(una storia realizzata con le carte di Master of Tales)
All'inizio fu una folata di vento. Solitaria. Senza forza. I passeri neanche aprirono le
ali. C’era il sole, e quella sensazione di calore tipica delle prime timide
giornate primaverili. Il mare brillava piatto, i gabbiani volteggiavano al
largo, si radunavano sopra le secche e vicino le vele spiegate. Qualcuno stava
tentando la fortuna dalla darsena, lanciava la lenza lontano e lasciava fare
alla debole corrente marina.
Io
scrutavo il cielo con il tabacco in mano e la cartina nell'altra. Non che ci
fosse niente di particolare nel cielo. Mi capita spesso di fissare un punto in
alto, una nuvola, un gabbiano, la scia di un aereo. Niente d’importante,
semplicemente per non incrociare sguardi.
Una
seconda raffica di vento quasi mi portò via il cappello, feci giusto in tempo a
portare una mano sulla testa e calarlo sugli occhi. Colto alla sprovvista lasciai
cadere sul marciapiede il tabacco. M’inginocchiai per recuperarlo, è giunto il
maestrale, pensai. Qualcuno si fermò vicino a me, sollevai lo sguardo ed era
lei. Era giunta col maestrale.
Si
poteva pensare di tutta quella folla che mi veniva incontro, che fosse giunta
col maestrale. È naturale, sempre c’è qualcuno che arriva e sembra che lo porti
il maestrale, e sempre c’è qualcuno che giunge proprio quando il vento
s’attenua. E allo stesso modo c’è qualcuno che se ne va e sembra che lasci il
posto al maestrale, oppure che il vento se lo porti via.
E
comunque, lei e il maestrale erano giunti assieme. Lui, il maestrale, si
presentò con un’aria sostenuta, con la boria di chi viene a reclamare qualcosa
di suo, del resto questa è la sua terra prediletta. Lei imprigionò i miei
pensieri nel fondo dei suoi grandi occhi scuri.
Questo
avevano in comune, entrambi possedevano quel dono speciale di attirare le
persone, di vincolarle, di costringerle al loro volere.
Forse
accade solo a me di perdere la volontà quando soffia il maestrale, e di
ritrovarmi in balia dei suoi capricci, come una ragnatela che il vento scuote a
piacimento, che trascina, schiaccia contro il muro, solleva e sbatte
incessantemente.
Lei
aveva quello stesso potere.

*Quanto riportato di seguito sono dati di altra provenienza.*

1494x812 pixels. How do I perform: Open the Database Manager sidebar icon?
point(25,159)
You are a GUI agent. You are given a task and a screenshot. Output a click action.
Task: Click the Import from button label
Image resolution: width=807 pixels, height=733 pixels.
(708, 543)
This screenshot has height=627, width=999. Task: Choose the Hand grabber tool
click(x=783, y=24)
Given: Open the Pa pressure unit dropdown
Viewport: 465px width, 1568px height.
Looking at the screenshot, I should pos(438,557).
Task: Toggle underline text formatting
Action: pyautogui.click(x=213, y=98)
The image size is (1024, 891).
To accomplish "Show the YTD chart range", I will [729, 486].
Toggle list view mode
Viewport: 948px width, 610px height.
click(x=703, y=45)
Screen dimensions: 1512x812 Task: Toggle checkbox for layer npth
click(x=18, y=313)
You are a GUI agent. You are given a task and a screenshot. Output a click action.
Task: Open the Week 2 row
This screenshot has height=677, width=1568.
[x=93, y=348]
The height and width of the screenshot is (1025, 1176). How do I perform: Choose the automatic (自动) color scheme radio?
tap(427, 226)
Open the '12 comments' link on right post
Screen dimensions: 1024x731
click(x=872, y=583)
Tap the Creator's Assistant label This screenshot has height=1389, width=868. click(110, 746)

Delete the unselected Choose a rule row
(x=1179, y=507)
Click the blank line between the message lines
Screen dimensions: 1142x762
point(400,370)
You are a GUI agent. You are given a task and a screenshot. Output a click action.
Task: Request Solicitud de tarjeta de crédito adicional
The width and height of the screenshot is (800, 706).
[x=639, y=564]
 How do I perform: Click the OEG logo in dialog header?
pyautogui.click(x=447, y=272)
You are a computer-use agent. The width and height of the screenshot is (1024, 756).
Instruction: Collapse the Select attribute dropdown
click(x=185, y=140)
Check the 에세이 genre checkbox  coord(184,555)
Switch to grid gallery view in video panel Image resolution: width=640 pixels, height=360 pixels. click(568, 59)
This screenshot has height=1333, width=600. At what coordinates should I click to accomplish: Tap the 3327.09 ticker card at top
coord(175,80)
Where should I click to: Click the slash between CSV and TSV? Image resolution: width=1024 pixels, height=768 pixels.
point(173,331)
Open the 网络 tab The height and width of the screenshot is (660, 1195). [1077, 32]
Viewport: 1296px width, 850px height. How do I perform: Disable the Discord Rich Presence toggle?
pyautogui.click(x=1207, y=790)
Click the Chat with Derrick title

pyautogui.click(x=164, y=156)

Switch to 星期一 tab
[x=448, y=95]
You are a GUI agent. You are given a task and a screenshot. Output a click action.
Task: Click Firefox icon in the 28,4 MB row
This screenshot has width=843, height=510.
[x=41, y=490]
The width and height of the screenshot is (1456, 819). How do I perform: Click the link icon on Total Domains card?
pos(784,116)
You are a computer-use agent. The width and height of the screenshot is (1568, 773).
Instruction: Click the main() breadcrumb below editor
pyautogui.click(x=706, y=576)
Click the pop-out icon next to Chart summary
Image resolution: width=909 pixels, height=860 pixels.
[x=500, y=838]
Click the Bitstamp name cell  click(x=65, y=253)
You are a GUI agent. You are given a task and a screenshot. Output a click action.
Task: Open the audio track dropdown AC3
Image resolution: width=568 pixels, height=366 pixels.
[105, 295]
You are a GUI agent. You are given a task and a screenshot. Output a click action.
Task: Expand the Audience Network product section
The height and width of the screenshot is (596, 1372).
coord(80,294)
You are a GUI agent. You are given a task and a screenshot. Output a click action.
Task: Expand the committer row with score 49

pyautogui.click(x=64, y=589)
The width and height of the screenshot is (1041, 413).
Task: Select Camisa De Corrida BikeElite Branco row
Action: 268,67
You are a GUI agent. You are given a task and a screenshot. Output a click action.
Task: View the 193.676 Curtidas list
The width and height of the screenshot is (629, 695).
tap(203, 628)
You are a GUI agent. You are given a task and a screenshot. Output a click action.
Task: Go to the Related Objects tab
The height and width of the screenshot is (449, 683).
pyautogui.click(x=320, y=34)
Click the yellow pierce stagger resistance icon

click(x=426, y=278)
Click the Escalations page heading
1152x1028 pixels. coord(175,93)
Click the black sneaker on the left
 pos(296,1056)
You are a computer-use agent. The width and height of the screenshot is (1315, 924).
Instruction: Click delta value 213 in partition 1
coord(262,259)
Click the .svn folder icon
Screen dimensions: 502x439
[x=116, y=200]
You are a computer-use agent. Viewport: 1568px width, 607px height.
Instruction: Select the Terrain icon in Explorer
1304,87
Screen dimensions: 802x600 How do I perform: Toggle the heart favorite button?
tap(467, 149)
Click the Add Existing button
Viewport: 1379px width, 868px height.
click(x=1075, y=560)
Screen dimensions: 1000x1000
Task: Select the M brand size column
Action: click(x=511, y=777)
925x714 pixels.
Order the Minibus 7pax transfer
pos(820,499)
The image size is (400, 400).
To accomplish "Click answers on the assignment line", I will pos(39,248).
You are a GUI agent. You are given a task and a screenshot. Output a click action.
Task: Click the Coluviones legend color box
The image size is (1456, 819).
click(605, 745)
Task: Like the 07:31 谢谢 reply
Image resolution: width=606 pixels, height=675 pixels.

O magari erano solo i suoi occhi grandi e neri ad
averlo. Se avessi trovato la forza di distogliere il mio sguardo dal suo, forse,
ma dico forse, sarei riuscito a oppormi, avrei potuto sottrarmi al suo giogo,
proseguire a non fare niente senza il timore d’inchiodarmi su un pensiero. Forse
avrei ricominciato a fissare la nuvola, o il gabbiano o qualsiasi altra cosa
che si librava nell'aria. E invece lei e il maestrale mi rapirono il respiro
tanto che potrei giurare che se mi fossi opposto al loro disegno, non avrei
avuto più la forza di respirare.
Probabilmente
né lei né il maestrale sono consapevoli del loro potere. È nella loro natura
soggiogare e sopraffare, con questi poteri ci si nasce.
E
così gli alberi cominciarono a scrollarsi di dosso le foglie morte, i vecchi
nidi e i rami già secchi, i gabbiani tornarono a riva, il pescatore ritirò le
lenze, i legni ammainarono le vele, i drappi sui pennoni si tesero e i fiori
cominciarono a perdere i petali più esposti, che danzando nell'aria ricordavano
farfalle senz'anima.
Lei
sorrise, mi strinse a sé e mi baciò sulla guancia. Io chiusi istintivamente gli
occhi, come quando ci si espone al vento e ai pollini che trascina, alla
sabbia, alla polvere, ai petali dei fiori. Socchiusi le palpebre e l’immagine che
s’impresse nella mente fu quella dei suoi grandi occhi scuri, nei quali già
presagivo d’essermi perso. Cercai un’immagine che sostituisse quella, nella
speranza di evitare il giogo, e si compose nel buio la scena d’un cielo che
s’abbassava piegando la schiena sotto il peso di enormi nuvole di piombo. Quando
riaprii gli occhi, la sua guancia ancora sfiorava la mia, e il cielo davvero
s’era lasciato vincere da nuvole scure.
Sapevo
di non avere difese, ma ero lì per lei. Sperai che almeno cessasse il maestrale,
e invece rimase lì, a giocare col suo vestitino leggero, e io mi sentii definitivamente
perso, avvolto nella ragnatela del suo sorriso. (G. C.)